**What is needed:** Nothing but the lines from the one including "The width and" through the last line of the entries, restated exactly, should appear in the answer; omit the pictures.
[[ Data, beginning ]]
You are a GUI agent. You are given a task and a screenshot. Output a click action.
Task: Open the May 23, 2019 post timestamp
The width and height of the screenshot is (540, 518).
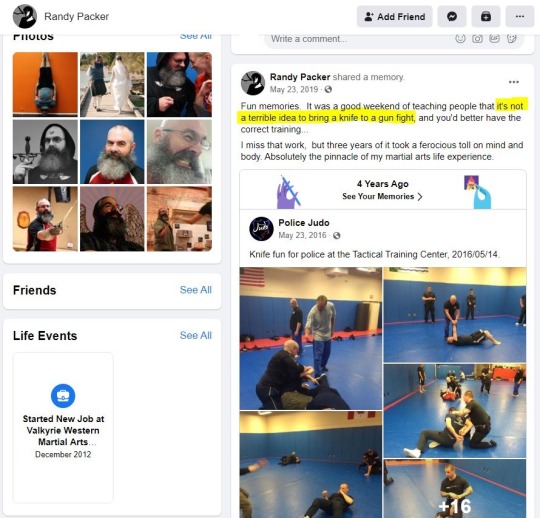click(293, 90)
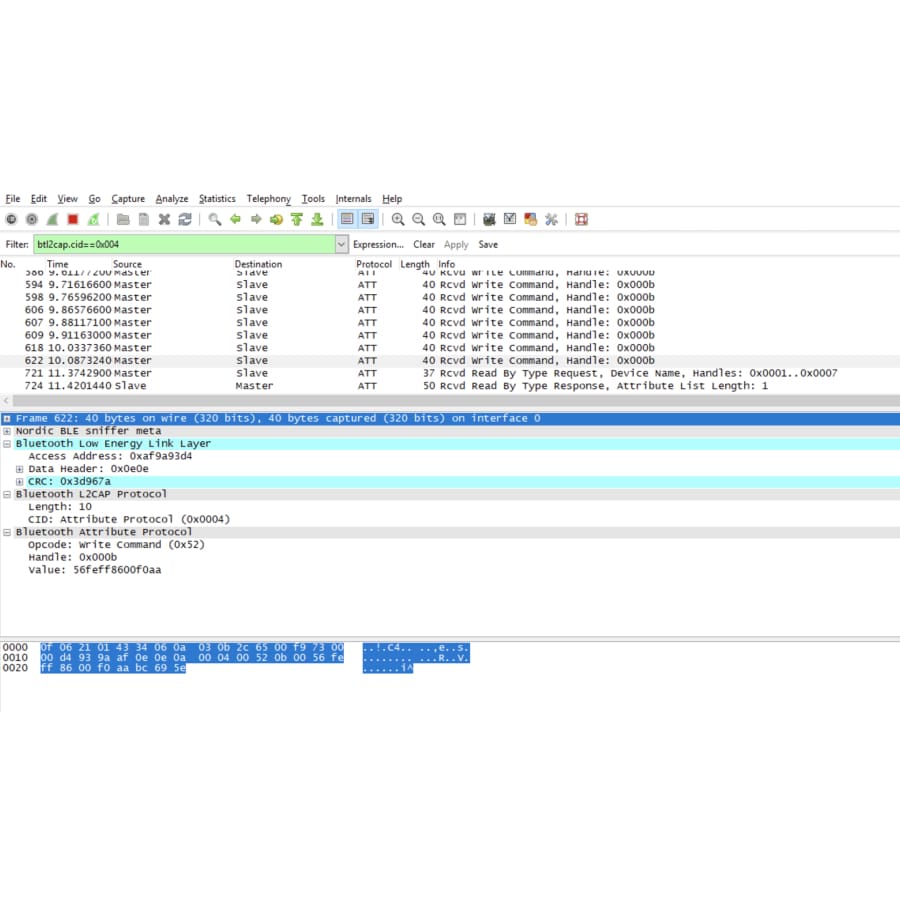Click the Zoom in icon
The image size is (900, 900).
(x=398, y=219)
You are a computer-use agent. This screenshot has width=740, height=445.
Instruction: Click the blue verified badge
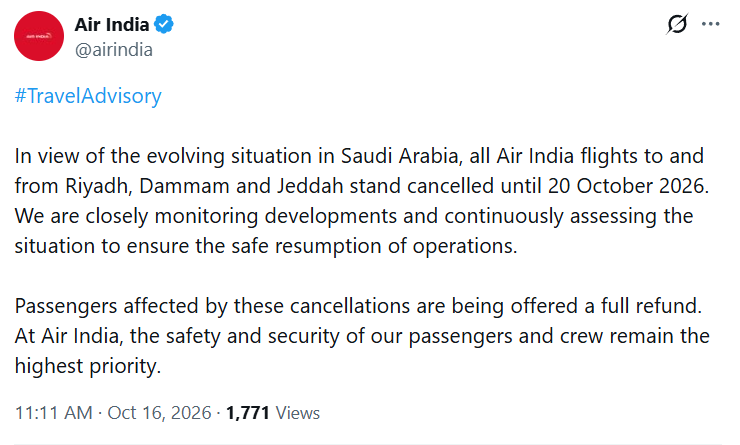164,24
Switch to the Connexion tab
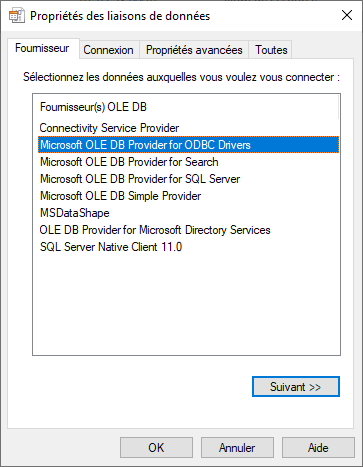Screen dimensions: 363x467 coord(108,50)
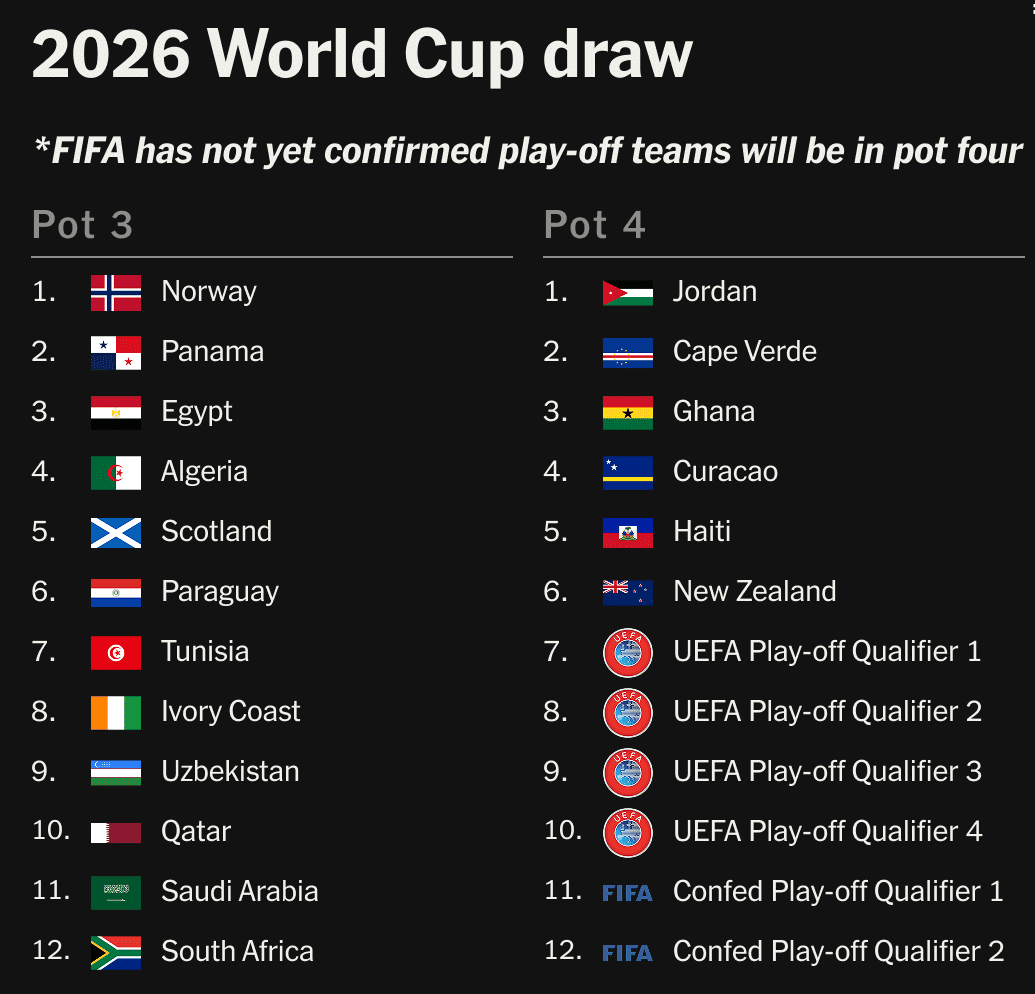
[[ Data, end ]]
**Task result:**
The width and height of the screenshot is (540, 518).
click(293, 90)
Click the Zoom in icon
The image size is (900, 900).
(x=398, y=219)
You are a computer-use agent. This screenshot has width=740, height=445.
Instruction: Click the blue verified badge
164,24
Switch to the Connexion tab
Screen dimensions: 363x467 coord(108,50)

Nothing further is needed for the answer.